CVE-2019-10993

Name of the Vulnerable Software and Affected Versions Advantech WebAccess versions 8.3.5 and prior

Description The issue is related to multiple untrusted pointer dereference vulnerabilities in the webvrpcs process of Advantech WebAccess software. These vulnerabilities may allow a remote attacker to execute arbitrary code. The vulnerabilities are associated with the lack of checking the value of a pointer before it is dereferenced.

Recommendations For Advantech WebAccess versions 8.3.5 and prior, update to a version later than 8.3.5 to resolve the issue. As a temporary workaround, consider restricting access to the viewsrv module to minimize the risk of exploitation.
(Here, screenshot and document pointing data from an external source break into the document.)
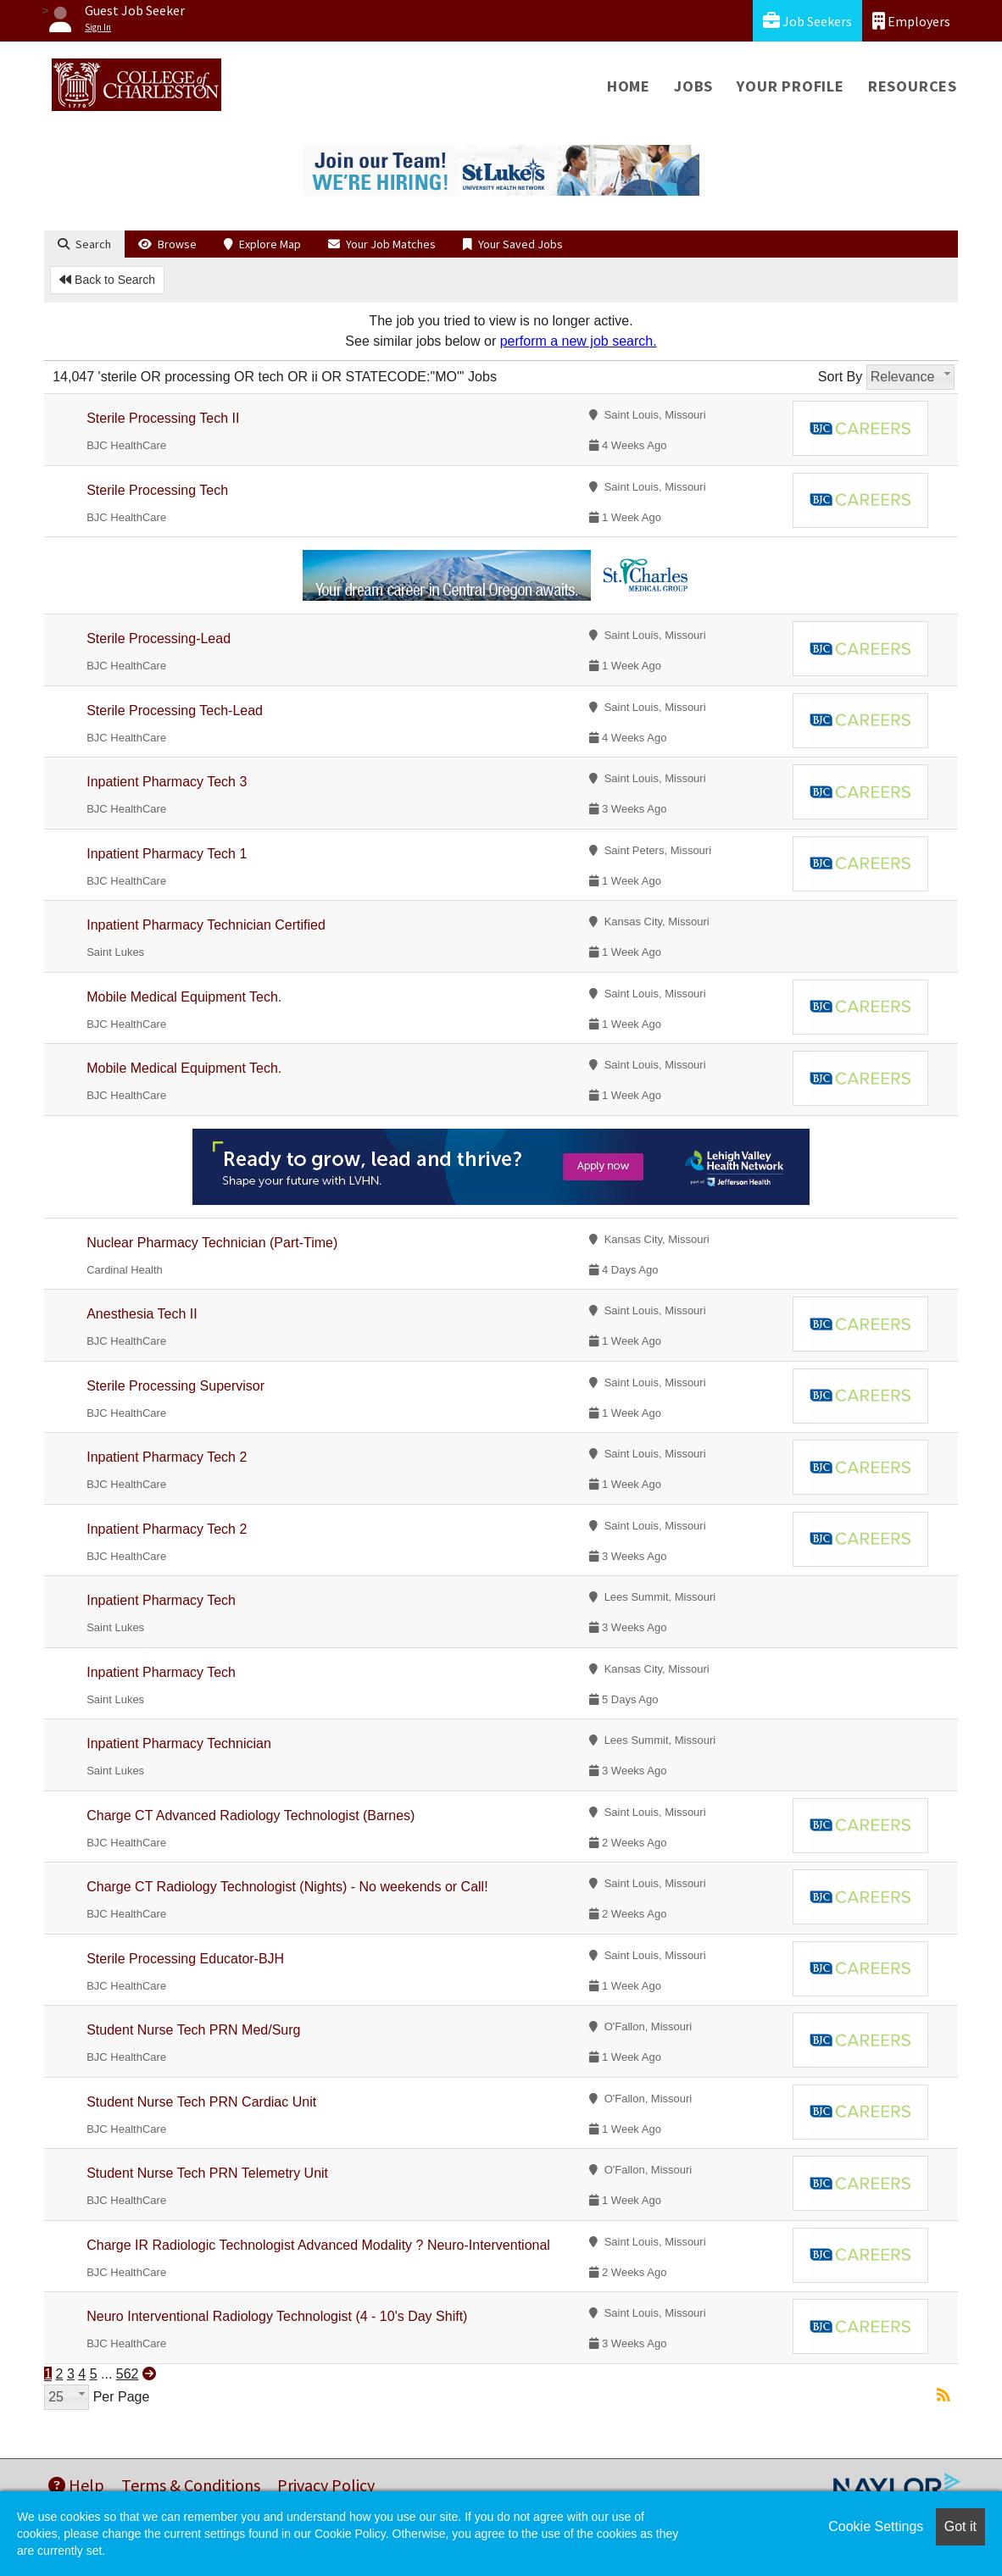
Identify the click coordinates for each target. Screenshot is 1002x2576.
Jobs (693, 86)
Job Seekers (807, 20)
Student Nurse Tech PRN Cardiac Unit (201, 2102)
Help (76, 2485)
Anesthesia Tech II (141, 1314)
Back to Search (107, 279)
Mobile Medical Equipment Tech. (183, 997)
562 (127, 2374)
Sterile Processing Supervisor (175, 1386)
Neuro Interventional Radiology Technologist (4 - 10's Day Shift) (276, 2316)
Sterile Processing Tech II (162, 418)
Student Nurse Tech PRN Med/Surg (193, 2030)
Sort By (840, 376)
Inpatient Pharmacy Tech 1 (166, 854)
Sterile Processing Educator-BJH (185, 1958)
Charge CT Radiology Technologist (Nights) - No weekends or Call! (286, 1886)
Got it (960, 2526)
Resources (912, 86)
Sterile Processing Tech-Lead (174, 710)
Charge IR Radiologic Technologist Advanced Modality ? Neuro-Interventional (318, 2245)
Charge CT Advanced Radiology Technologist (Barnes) (250, 1815)
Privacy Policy (326, 2485)
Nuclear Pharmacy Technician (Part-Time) (211, 1242)
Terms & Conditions (190, 2485)
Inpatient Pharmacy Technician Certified (206, 925)
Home (628, 86)
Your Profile (790, 86)
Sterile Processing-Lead (158, 638)
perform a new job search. (578, 341)
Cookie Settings (875, 2526)
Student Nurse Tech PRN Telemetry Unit (207, 2173)
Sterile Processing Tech (157, 490)
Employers (911, 20)
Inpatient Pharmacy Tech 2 (166, 1457)
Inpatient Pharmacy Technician (178, 1743)
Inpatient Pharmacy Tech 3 (166, 781)
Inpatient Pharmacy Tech (161, 1600)
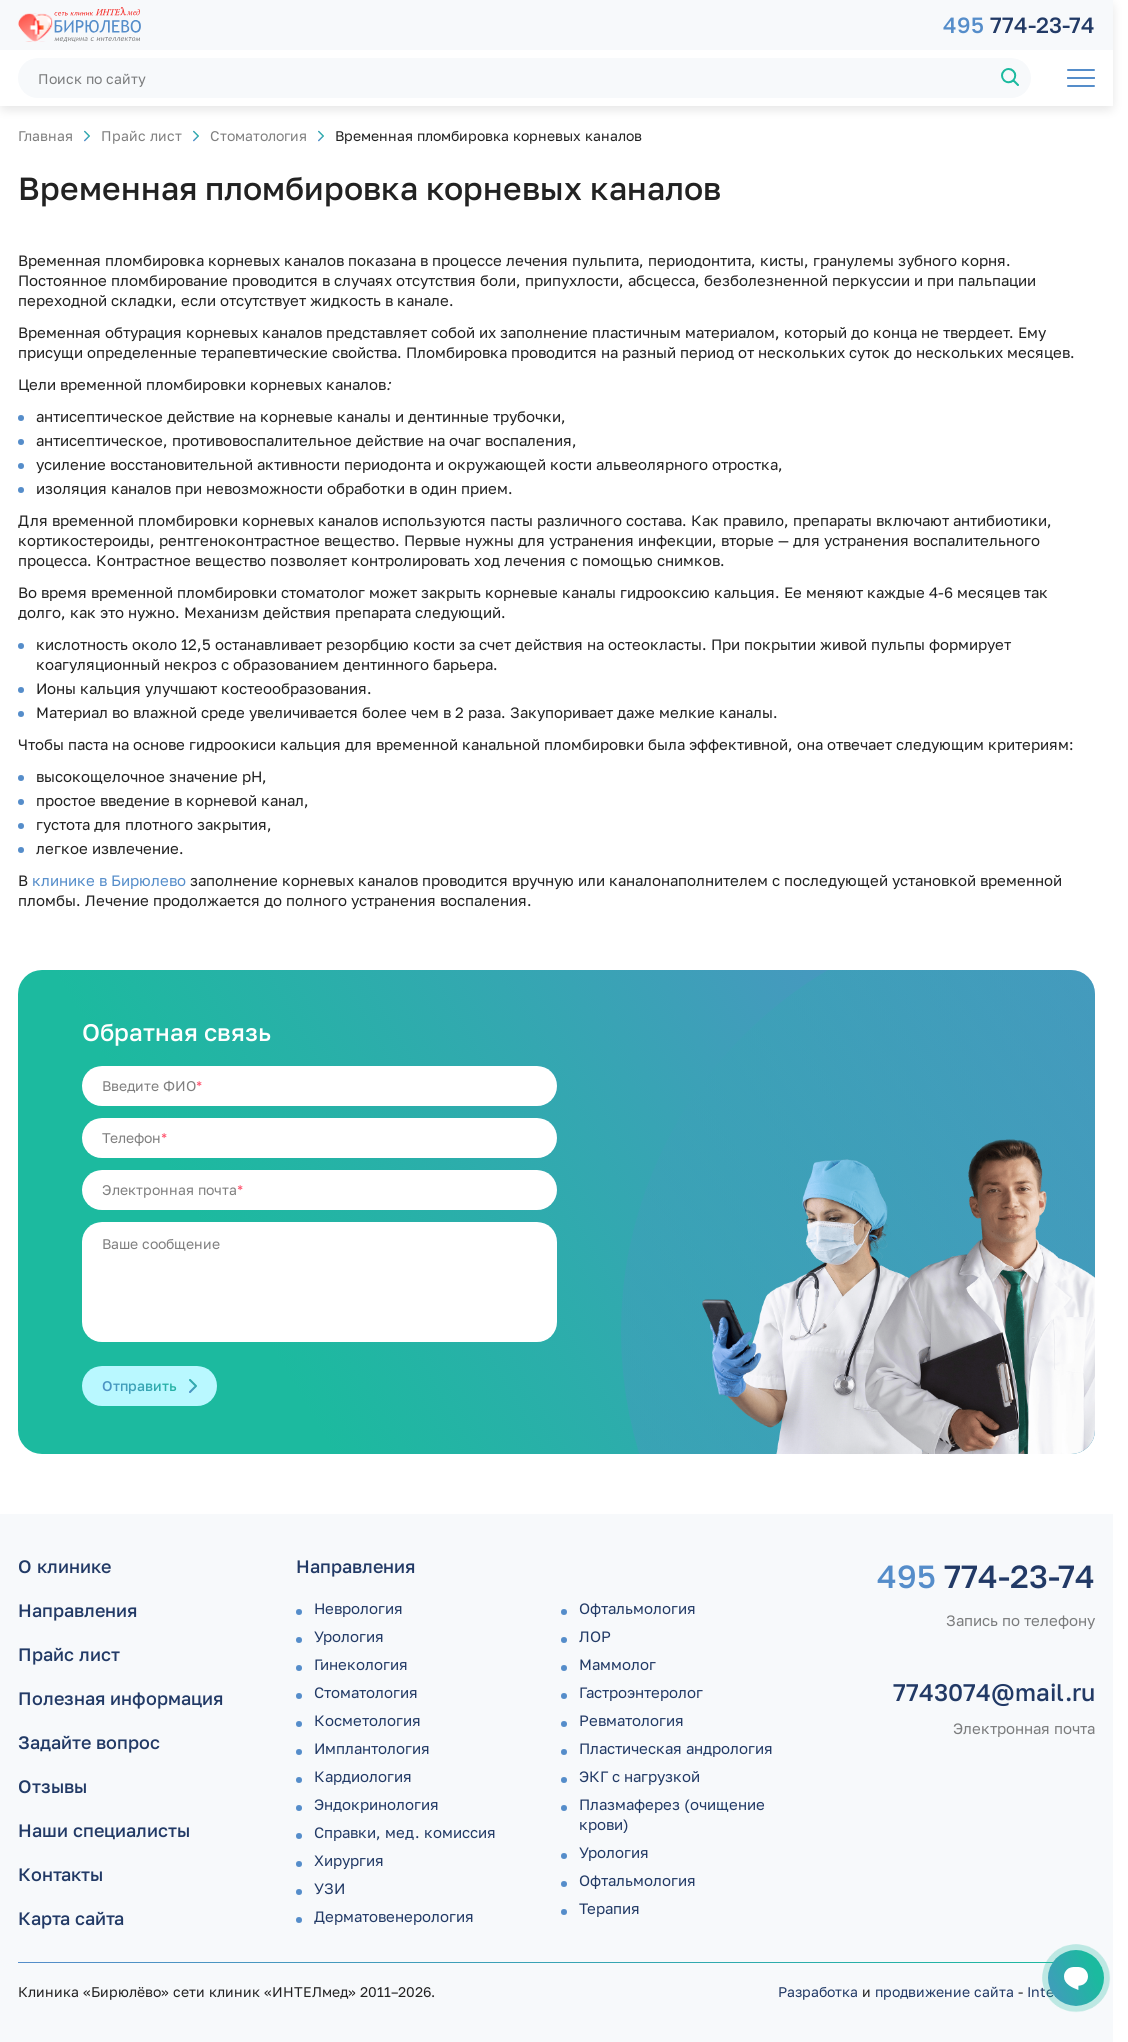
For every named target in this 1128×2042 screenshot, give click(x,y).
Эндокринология (376, 1804)
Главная (45, 135)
Avoid using the vulnerable functions, such as SQLAllocStmt, fClose, SQLExecute, SQLNumResultCols, SQLSetConnectOption, SQLAllocConnect, findClose, fWrite, SQLExecDirect, SQLParamData, SQLNumParams, rewind, SQLGetData, SQLFetch, SQLDisconnect, SQLDescribeParam, SQLConnect, SQLFreeStmt, fileno, ftell, SQLPrepare, SQLFreeConnect, SQLCancel, SQLSetStmtAttr, SQLSetParam, and SQLFreeEnv, until a patch is available.